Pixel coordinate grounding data
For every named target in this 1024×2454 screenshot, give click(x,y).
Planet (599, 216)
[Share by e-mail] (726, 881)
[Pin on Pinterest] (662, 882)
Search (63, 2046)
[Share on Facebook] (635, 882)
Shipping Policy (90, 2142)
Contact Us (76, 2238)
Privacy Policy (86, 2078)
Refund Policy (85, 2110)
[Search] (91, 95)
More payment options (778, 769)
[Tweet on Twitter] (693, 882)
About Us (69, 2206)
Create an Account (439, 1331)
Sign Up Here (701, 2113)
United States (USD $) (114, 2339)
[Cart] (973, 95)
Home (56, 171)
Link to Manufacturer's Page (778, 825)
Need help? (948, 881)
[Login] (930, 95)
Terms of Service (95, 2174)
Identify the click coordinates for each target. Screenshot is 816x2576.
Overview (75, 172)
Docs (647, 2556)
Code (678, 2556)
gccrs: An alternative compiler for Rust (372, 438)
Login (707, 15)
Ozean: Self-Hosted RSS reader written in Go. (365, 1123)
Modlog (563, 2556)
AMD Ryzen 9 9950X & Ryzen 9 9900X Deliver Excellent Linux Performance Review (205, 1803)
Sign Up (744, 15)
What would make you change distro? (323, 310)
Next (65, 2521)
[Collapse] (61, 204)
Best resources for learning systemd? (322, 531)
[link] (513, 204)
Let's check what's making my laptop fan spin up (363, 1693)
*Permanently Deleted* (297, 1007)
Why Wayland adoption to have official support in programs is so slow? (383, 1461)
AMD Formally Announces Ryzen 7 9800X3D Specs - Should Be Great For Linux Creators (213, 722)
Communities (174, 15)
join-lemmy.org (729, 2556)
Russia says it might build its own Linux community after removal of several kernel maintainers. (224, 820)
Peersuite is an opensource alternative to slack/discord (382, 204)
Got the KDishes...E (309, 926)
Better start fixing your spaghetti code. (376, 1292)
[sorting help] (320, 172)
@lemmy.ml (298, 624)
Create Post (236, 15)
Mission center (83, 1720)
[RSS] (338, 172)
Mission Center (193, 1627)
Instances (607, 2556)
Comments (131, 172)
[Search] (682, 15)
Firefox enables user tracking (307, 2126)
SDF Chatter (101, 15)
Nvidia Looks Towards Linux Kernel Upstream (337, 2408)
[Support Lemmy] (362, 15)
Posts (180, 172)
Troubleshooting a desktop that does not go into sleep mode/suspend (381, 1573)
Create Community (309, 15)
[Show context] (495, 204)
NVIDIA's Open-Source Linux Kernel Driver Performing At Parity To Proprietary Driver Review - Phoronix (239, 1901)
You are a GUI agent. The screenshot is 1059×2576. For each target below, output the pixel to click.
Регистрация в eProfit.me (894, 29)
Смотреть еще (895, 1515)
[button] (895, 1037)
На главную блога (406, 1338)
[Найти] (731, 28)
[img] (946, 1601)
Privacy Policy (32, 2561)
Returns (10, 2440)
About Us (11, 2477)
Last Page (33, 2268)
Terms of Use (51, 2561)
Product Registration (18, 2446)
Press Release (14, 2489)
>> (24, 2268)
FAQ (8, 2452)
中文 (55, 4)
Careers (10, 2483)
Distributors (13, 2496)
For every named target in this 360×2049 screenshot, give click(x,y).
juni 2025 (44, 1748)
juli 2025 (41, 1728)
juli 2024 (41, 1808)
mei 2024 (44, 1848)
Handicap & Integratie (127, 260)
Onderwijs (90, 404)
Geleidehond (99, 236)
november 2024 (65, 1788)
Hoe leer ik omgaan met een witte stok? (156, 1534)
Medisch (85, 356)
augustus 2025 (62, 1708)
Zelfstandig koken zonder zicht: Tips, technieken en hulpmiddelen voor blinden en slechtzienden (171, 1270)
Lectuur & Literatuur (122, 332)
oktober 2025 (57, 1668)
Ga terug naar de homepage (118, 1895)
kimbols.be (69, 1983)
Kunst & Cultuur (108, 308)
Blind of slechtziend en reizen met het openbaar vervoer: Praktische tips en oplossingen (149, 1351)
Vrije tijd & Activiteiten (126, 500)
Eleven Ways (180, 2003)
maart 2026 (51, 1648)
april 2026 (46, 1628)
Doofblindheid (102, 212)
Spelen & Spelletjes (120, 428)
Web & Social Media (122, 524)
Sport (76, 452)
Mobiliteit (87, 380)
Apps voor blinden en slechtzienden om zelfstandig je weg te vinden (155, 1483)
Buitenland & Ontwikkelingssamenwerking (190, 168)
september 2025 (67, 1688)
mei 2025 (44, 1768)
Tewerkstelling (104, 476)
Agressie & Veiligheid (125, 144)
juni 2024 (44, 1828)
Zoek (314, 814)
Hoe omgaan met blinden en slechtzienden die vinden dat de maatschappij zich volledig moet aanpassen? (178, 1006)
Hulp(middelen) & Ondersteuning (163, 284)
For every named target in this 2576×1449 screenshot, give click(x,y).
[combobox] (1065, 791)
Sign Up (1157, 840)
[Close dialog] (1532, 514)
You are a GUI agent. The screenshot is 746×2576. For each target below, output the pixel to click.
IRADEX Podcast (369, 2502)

What is required: Each record must be repeated exactly as it appears above.

Response to the task:
For every named target in this 1024×2454 screenshot, give click(x,y).
Planet (599, 216)
[Share by e-mail] (726, 881)
[Pin on Pinterest] (662, 882)
Search (63, 2046)
[Share on Facebook] (635, 882)
Shipping Policy (90, 2142)
Contact Us (76, 2238)
Privacy Policy (86, 2078)
Refund Policy (85, 2110)
[Search] (91, 95)
More payment options (778, 769)
[Tweet on Twitter] (693, 882)
About Us (69, 2206)
Create an Account (439, 1331)
Sign Up Here (701, 2113)
United States (USD $) (114, 2339)
[Cart] (973, 95)
Home (56, 171)
Link to Manufacturer's Page (778, 825)
Need help? (948, 881)
[Login] (930, 95)
Terms of Service (95, 2174)
Identify the click coordinates for each target. Screenshot is 816x2576.
Overview (75, 172)
Docs (647, 2556)
Code (678, 2556)
gccrs: An alternative compiler for Rust (372, 438)
Login (707, 15)
Ozean: Self-Hosted RSS reader written in Go. (365, 1123)
Modlog (563, 2556)
AMD Ryzen 9 9950X & Ryzen 9 9900X Deliver Excellent Linux Performance Review (205, 1803)
Sign Up (744, 15)
What would make you change distro? (323, 310)
Next (65, 2521)
[Collapse] (61, 204)
Best resources for learning systemd? (322, 531)
[link] (513, 204)
Let's check what's making my laptop fan spin up (363, 1693)
*Permanently Deleted* (297, 1007)
Why Wayland adoption to have official support in programs is so slow? (383, 1461)
AMD Formally Announces Ryzen 7 9800X3D Specs - Should Be Great For Linux Creators (213, 722)
Communities (174, 15)
join-lemmy.org (729, 2556)
Russia says it might build its own Linux community after removal of several kernel maintainers. (224, 820)
Peersuite is an opensource alternative to slack/discord (382, 204)
Got the KDishes...E (309, 926)
Better start fixing your spaghetti code. (376, 1292)
[sorting help] (320, 172)
@lemmy.ml (298, 624)
Create Post (236, 15)
Mission center (83, 1720)
[RSS] (338, 172)
Mission Center (193, 1627)
Instances (607, 2556)
Comments (131, 172)
[Search] (682, 15)
Firefox enables user tracking (307, 2126)
SDF Chatter (101, 15)
Nvidia Looks Towards Linux Kernel Upstream (337, 2408)
[Support Lemmy] (362, 15)
Posts (180, 172)
Troubleshooting a desktop that does not go into sleep mode/suspend (381, 1573)
Create Community (309, 15)
[Show context] (495, 204)
NVIDIA's Open-Source Linux Kernel Driver Performing At Parity To Proprietary Driver Review - Phoronix (239, 1901)
You are a GUI agent. The screenshot is 1059×2576. For each target below, output the pixel to click.
Регистрация в eProfit.me (894, 29)
Смотреть еще (895, 1515)
[button] (895, 1037)
На главную блога (406, 1338)
[Найти] (731, 28)
[img] (946, 1601)
Privacy Policy (32, 2561)
Returns (10, 2440)
About Us (11, 2477)
Last Page (33, 2268)
Terms of Use (51, 2561)
Product Registration (18, 2446)
Press Release (14, 2489)
>> (24, 2268)
FAQ (8, 2452)
中文 (55, 4)
Careers (10, 2483)
Distributors (13, 2496)
For every named target in this 360×2049 screenshot, give click(x,y).
juni 2025 (44, 1748)
juli 2025 (41, 1728)
juli 2024 (41, 1808)
mei 2024 (44, 1848)
Handicap & Integratie (127, 260)
Onderwijs (90, 404)
Geleidehond (99, 236)
november 2024 (65, 1788)
Hoe leer ik omgaan met een witte stok? (156, 1534)
Medisch (85, 356)
augustus 2025 (62, 1708)
Zelfstandig koken zonder zicht: Tips, technieken en hulpmiddelen voor blinden en slechtzienden (171, 1270)
Lectuur & Literatuur (122, 332)
oktober 2025 (57, 1668)
Ga terug naar de homepage (118, 1895)
kimbols.be (69, 1983)
Kunst & Cultuur (108, 308)
Blind of slechtziend en reizen met het openbaar vervoer: Praktische tips en oplossingen (149, 1351)
Vrije tijd & Activiteiten (126, 500)
Eleven Ways (180, 2003)
maart 2026 (51, 1648)
april 2026 (46, 1628)
Doofblindheid (102, 212)
Spelen & Spelletjes (120, 428)
Web & Social Media (122, 524)
Sport (76, 452)
Mobiliteit (87, 380)
Apps voor blinden en slechtzienden om zelfstandig je weg te vinden (155, 1483)
Buitenland & Ontwikkelingssamenwerking (190, 168)
september 2025 (67, 1688)
mei 2025 (44, 1768)
Tewerkstelling (104, 476)
Agressie & Veiligheid (125, 144)
juni 2024 (44, 1828)
Zoek (314, 814)
Hoe omgaan met blinden en slechtzienden die vinden dat de maatschappij zich volledig moet aanpassen? (178, 1006)
Hulp(middelen) & Ondersteuning (163, 284)
For every named target in this 2576×1449 screenshot, give click(x,y).
[combobox] (1065, 791)
Sign Up (1157, 840)
[Close dialog] (1532, 514)
You are a GUI agent. The screenshot is 746×2576. For each target below, output the pixel to click.
IRADEX Podcast (369, 2502)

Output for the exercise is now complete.